SHORT TASK 1 - Copy the records from their first line through the line containing "Looking at the screenshot, I should (446, 455).", switching "Green" to "Red" and leaving everything else unchanged.
::::::::
The ripple of energy that comes from spotting a rock star passes through the store as we walk downstairs: kids whisper and steal glances. One trembling teen approaches her, seemingly on the verge of tears. He begs for a hug and an autograph, then asks Apple to write “something inspirational.” She giggles and declines—too much pressure to be deep on demand. But she takes his address and promises she’ll mail something to him later. “I heard about the album title being really long,” he sputters, “and then when I first read it I didn’t understand it. But the second time I read it, it really touched me.” Then he asks innocently, “Why do you think so many people hate you?”
At the counter, the clerk only has one question, and it’s a practical one. “Where’d you get that title?” he asks, shaking his head. “We saw it in the catalog and said, ‘How’s that going to fit on the spine?'” Exiting the store, Apple sighs. “How much do I wish I could backpedal on this title now?”
::::::::
SHORT TASK 2 - In the record-store excerpt, why does Apple decline the teen's request to write "something inspirational"?
::::::::
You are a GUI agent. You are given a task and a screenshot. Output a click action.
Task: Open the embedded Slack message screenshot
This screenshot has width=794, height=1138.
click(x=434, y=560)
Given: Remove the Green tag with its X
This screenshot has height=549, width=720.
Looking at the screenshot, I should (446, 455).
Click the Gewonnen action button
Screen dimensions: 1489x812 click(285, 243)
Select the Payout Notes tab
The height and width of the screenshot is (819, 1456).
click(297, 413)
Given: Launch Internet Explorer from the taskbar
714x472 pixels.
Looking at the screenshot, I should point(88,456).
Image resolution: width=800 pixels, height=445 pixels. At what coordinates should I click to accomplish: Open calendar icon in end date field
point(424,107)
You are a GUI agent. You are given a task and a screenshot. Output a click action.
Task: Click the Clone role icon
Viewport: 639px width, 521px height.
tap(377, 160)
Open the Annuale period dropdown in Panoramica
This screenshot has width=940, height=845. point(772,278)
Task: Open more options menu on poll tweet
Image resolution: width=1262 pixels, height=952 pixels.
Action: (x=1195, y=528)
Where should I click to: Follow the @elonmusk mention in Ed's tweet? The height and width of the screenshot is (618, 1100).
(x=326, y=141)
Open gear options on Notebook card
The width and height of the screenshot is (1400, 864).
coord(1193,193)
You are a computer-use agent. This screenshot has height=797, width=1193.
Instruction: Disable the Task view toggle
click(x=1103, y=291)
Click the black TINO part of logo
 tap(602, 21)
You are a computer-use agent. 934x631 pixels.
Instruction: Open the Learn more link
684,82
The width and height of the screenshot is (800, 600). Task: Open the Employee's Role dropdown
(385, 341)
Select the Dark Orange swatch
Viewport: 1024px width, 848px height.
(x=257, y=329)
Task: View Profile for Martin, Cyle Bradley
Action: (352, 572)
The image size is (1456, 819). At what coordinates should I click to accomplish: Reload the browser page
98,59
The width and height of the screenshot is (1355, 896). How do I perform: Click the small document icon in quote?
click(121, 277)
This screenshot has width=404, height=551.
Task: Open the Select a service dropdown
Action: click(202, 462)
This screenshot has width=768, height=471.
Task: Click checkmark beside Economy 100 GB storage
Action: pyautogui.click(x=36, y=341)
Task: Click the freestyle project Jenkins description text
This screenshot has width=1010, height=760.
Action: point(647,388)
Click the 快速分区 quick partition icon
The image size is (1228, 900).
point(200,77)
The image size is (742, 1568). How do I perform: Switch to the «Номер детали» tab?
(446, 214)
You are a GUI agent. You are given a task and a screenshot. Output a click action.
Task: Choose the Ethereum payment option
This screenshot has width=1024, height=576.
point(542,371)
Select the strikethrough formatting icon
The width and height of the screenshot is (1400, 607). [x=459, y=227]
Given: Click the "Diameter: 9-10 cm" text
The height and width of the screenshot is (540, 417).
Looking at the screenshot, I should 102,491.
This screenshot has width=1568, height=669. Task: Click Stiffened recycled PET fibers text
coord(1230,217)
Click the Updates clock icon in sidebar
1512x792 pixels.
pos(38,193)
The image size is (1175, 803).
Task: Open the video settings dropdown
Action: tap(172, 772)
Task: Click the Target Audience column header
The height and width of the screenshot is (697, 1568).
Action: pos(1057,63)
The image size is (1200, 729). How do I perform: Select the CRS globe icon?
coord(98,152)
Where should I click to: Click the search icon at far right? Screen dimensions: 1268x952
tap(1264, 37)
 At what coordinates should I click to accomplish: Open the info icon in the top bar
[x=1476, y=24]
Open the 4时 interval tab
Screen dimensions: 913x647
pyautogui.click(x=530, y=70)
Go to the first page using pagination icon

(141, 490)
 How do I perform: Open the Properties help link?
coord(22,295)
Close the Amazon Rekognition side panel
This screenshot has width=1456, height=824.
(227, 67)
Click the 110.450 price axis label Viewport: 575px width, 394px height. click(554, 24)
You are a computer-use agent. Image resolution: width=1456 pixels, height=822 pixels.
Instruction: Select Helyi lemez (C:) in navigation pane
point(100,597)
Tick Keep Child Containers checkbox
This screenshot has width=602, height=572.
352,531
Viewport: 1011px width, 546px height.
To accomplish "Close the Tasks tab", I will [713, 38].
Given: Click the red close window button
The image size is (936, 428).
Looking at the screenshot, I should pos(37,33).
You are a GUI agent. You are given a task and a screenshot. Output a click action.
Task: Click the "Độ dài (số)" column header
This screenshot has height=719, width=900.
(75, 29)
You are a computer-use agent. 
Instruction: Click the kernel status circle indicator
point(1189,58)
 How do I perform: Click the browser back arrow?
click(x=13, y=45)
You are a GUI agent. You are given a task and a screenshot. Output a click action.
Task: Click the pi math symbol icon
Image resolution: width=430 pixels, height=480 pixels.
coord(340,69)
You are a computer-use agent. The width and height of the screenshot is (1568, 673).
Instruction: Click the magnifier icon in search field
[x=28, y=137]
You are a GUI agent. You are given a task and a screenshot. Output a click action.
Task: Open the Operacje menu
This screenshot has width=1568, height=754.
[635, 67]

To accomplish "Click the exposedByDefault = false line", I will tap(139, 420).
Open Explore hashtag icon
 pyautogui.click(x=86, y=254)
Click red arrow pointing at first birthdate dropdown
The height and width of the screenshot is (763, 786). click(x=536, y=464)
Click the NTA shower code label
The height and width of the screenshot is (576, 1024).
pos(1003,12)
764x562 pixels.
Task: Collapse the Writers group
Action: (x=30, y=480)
::::::::
FULL ANSWER 1 -
You are a GUI agent. You are given a task and a screenshot. Output a click action.
Task: Open the embedded Slack message screenshot
This screenshot has width=794, height=1138.
click(x=434, y=560)
Given: Remove the Red tag with its X
This screenshot has height=549, width=720.
Looking at the screenshot, I should (446, 455).

FULL ANSWER 2 - She declines because it is too much pressure to be deep on demand. She takes his address instead and promises to mail him something later.